The role of gut microbiota in liver disease development and treatment

Abstract

Liver cancer is the sixth most common cancer worldwide, and the third most common cause of cancer-related death. Hepatocellular carcinoma (HCC), which accounts for more than 90% of primary liver cancers, is an important public health problem. In addition to cirrhosis caused by hepatitis B viral (HBV) or hepatitis C viral (HCV) infection, non-alcoholic fatty liver disease (NAFLD) is becoming a major risk factor for liver cancer because of the prevalence of obesity. Non-alcoholic steatohepatitis (NASH) will likely become the leading indication for liver transplantation in the future. It is well recognized that gut microbiota is a key environmental factor in the pathogenesis of liver disease and cancer. The interplay between gut microbiota and liver disease has been investigated in animal and clinical studies. In this article, we summarize the roles of gut microbiota in the development of liver disease as well as gut microbiota-targeted therapies.

Keywords: Cirrhosis; Hepatocellular carcinoma (HCC); Microorganism; Non-alcoholic fatty liver disease (NAFLD); Non-alocholic steatohepatitis (NASH); Prebiotics; Probiotics; Synbiotics.

Fig. 1.. The mechanisms by which gut microbiota affects liver health and diseases.

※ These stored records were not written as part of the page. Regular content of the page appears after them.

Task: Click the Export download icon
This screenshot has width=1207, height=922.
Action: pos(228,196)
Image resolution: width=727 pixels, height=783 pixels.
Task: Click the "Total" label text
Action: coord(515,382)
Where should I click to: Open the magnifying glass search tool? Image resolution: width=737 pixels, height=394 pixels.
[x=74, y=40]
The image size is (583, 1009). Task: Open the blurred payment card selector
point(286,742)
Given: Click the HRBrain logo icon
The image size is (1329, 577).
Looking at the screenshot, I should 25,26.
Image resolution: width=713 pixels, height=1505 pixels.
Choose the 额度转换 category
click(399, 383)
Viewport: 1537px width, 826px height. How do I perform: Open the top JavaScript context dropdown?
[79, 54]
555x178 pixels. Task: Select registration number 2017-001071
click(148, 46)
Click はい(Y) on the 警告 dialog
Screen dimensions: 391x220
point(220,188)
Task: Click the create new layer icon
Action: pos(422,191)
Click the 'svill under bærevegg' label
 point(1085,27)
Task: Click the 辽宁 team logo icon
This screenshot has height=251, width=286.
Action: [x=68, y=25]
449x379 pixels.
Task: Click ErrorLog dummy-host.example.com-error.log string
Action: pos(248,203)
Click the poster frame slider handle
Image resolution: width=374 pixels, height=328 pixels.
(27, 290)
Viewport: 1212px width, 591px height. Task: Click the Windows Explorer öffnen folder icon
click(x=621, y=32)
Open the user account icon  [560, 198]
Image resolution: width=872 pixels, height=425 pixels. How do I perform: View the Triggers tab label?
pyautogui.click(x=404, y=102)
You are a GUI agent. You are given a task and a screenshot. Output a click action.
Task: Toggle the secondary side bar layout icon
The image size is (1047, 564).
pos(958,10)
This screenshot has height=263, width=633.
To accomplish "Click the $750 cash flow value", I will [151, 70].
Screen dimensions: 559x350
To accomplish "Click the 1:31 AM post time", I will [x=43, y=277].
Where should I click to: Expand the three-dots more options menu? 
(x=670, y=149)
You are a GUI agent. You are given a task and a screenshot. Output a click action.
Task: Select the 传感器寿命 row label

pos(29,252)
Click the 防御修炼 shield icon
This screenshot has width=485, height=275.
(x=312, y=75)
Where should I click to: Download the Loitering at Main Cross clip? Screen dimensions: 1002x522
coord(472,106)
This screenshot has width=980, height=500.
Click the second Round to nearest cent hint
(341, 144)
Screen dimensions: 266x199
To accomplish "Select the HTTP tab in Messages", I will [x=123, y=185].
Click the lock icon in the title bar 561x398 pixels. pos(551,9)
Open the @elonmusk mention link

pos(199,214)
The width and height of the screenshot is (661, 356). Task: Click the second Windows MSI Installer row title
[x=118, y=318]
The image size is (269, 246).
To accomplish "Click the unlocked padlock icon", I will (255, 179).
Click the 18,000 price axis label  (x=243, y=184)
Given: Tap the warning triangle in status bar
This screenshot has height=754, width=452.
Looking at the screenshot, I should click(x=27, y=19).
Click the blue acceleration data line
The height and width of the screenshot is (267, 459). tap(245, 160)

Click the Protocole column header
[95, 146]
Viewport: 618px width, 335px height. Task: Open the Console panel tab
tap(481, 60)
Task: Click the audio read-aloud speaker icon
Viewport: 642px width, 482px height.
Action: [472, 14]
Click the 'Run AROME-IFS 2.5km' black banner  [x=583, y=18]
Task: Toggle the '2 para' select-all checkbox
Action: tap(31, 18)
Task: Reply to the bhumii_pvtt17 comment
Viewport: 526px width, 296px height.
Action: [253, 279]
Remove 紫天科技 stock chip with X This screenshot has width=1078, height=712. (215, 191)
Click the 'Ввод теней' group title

Under healthy condition, intestinal barrier and integrity prevent the entry of bacterial products, such as endotoxin, from the gut into the portal circulation. Liver immune cells rapidly clear the microbial products and bacteria passing though the gut barrier, thereby establishing immune tolerance without inflammation, Gut microbiota contributes to improving insulin sensitivity, reducing inflammation, and hepatic lipid accumulation via modulating the productions of bile acids, short-chain fatty acids, glucagon-like peptide 1, etc. Factors such as antibiotics, injury, infection, and high-fat diet can cause dysbiosis. Dysbiosis increases endogenous ethanol, endotoxin, and intestinal permeability, thereby leading the translocations of bacteria and bacterial metabolites from the intestine to the liver. Bacteria and their metabolites can activate the innate immune system via toll-like receptors and cause inflammation and subsequent liver damage. Moreover, dysbiosis-associated bile acid dysregulation increases insulin resistance, hepatic lipid accumulation, and inflammatory signaling. Furthermore, dysbiosis converts choling to trimethylamine, Which leads to choline deficiency. All these metabolites and factors contribute to liver diseases. Abbreviations: NAFLD, non-alcoholic fatty liver disease; NASH, non-alcoholic steatohepatitis; TLRs, Toll-like receptors.